#### EXTRACTED DATA:
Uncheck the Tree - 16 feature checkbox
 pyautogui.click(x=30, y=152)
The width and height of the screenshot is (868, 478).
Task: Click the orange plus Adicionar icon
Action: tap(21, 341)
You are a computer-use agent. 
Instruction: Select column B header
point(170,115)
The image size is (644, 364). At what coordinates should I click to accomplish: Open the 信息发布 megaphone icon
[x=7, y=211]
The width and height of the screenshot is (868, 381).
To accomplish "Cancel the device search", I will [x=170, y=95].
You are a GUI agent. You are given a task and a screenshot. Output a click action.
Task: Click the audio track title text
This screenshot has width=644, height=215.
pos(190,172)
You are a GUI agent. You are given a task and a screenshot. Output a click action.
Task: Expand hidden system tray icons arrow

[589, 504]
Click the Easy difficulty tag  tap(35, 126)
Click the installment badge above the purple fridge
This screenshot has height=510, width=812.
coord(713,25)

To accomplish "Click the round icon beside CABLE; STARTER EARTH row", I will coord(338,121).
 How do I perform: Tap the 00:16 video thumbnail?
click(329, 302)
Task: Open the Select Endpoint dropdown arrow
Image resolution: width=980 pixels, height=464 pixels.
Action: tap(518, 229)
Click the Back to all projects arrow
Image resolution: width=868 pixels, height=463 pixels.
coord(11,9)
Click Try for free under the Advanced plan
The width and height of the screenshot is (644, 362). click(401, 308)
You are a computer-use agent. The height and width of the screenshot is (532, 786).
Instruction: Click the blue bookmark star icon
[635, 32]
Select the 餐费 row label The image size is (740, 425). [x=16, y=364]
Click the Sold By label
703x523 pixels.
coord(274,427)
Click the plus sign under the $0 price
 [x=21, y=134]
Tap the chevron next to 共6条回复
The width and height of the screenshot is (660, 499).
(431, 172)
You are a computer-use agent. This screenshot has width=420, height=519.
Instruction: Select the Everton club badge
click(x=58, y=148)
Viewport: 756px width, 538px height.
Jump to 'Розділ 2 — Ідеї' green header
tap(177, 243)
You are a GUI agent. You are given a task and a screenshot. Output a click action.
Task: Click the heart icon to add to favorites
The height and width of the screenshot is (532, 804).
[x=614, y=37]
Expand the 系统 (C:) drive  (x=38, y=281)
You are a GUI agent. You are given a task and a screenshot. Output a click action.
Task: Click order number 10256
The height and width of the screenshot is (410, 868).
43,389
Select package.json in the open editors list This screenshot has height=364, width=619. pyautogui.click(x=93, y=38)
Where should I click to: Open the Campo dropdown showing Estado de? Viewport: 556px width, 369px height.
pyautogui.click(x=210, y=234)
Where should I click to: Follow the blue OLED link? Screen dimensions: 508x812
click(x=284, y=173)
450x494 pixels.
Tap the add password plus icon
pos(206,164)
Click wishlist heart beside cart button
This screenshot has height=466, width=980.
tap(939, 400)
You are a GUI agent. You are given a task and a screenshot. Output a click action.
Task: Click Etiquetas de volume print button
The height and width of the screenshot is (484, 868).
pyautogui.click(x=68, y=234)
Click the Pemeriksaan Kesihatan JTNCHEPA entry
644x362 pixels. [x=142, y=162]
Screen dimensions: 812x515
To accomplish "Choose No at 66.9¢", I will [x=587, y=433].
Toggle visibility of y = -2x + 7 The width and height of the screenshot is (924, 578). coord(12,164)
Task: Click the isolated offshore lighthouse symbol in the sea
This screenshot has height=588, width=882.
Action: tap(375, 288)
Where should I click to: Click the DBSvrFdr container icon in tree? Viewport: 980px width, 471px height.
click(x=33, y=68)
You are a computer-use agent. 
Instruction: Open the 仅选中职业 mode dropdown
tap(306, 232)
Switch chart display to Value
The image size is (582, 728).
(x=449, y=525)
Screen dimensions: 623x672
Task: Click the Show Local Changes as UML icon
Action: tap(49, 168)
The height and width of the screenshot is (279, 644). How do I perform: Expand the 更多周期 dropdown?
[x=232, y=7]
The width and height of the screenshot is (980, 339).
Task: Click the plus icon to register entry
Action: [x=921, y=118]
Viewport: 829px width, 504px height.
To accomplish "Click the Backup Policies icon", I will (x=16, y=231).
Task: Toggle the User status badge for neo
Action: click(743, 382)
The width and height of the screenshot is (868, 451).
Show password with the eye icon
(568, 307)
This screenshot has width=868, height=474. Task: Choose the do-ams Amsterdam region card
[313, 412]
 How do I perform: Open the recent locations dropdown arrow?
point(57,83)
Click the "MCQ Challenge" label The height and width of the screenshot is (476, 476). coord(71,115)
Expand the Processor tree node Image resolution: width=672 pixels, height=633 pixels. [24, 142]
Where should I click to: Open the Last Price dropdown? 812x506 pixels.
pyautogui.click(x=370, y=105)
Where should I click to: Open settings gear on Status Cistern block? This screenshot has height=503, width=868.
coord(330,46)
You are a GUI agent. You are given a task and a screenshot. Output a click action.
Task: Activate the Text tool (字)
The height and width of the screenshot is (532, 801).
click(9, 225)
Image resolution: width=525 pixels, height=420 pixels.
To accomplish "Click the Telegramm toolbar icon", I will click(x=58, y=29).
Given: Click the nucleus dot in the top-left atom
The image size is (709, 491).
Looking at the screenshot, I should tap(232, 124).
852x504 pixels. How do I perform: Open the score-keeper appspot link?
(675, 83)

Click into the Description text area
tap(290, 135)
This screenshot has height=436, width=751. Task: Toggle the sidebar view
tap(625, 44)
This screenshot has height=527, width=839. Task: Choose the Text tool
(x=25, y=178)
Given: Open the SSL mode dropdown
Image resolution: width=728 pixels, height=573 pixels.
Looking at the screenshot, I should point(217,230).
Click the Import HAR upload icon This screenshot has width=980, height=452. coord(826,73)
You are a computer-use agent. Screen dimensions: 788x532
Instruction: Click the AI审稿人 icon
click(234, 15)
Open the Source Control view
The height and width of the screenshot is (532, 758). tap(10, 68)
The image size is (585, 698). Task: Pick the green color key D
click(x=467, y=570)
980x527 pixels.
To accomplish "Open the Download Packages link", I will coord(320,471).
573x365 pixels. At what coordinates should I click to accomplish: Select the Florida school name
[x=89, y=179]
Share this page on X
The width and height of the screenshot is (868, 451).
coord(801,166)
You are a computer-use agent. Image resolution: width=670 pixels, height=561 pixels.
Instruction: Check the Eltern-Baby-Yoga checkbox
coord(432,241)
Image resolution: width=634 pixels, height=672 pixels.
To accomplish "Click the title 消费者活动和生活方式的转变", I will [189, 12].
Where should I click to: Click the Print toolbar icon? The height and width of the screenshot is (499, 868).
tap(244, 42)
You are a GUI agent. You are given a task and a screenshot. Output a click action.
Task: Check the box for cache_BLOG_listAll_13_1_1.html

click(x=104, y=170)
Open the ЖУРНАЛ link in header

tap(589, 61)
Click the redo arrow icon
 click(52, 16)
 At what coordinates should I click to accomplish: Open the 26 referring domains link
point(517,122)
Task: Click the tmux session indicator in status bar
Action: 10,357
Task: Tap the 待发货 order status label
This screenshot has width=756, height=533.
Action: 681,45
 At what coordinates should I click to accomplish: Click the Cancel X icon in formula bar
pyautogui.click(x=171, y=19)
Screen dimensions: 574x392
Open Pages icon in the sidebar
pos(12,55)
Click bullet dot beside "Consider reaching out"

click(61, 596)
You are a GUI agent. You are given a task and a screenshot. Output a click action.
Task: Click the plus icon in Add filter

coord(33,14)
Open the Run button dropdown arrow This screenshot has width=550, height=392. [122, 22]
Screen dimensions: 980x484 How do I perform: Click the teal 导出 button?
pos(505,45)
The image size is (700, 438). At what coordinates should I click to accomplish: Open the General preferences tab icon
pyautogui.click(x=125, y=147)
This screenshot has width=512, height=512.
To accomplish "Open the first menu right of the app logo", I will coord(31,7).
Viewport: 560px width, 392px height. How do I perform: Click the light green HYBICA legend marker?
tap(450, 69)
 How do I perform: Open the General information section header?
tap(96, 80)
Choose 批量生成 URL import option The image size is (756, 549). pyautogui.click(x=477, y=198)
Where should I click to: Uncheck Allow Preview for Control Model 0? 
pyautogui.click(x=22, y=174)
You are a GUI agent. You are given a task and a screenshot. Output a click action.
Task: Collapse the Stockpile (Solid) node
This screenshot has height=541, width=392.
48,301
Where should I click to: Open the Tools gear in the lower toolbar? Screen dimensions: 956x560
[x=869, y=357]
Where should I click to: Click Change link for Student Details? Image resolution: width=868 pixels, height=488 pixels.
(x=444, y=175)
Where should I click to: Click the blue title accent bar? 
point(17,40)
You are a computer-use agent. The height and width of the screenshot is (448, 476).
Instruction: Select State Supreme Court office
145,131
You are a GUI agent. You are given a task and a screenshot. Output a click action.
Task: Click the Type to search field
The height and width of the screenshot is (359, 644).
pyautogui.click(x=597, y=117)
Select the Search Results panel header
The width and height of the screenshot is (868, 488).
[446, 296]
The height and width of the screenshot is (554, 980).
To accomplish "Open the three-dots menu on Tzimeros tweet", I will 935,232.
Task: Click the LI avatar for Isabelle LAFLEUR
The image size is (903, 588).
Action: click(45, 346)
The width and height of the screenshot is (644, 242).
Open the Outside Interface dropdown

#### WHAT IS BEING ASKED:
Transcribe, exactly and without additions, the lines of the records above, beginning with the line that contains "This screenshot has height=588, width=882." and ending with the line that contains "Viewport: 829px width, 504px height.", both included.

#### RESPONSE:
This screenshot has height=588, width=882.
Action: tap(375, 288)
Where should I click to: Click the DBSvrFdr container icon in tree? Viewport: 980px width, 471px height.
click(x=33, y=68)
You are a computer-use agent. 
Instruction: Open the 仅选中职业 mode dropdown
tap(306, 232)
Switch chart display to Value
The image size is (582, 728).
(x=449, y=525)
Screen dimensions: 623x672
Task: Click the Show Local Changes as UML icon
Action: tap(49, 168)
The height and width of the screenshot is (279, 644). How do I perform: Expand the 更多周期 dropdown?
[x=232, y=7]
The width and height of the screenshot is (980, 339).
Task: Click the plus icon to register entry
Action: [x=921, y=118]
Viewport: 829px width, 504px height.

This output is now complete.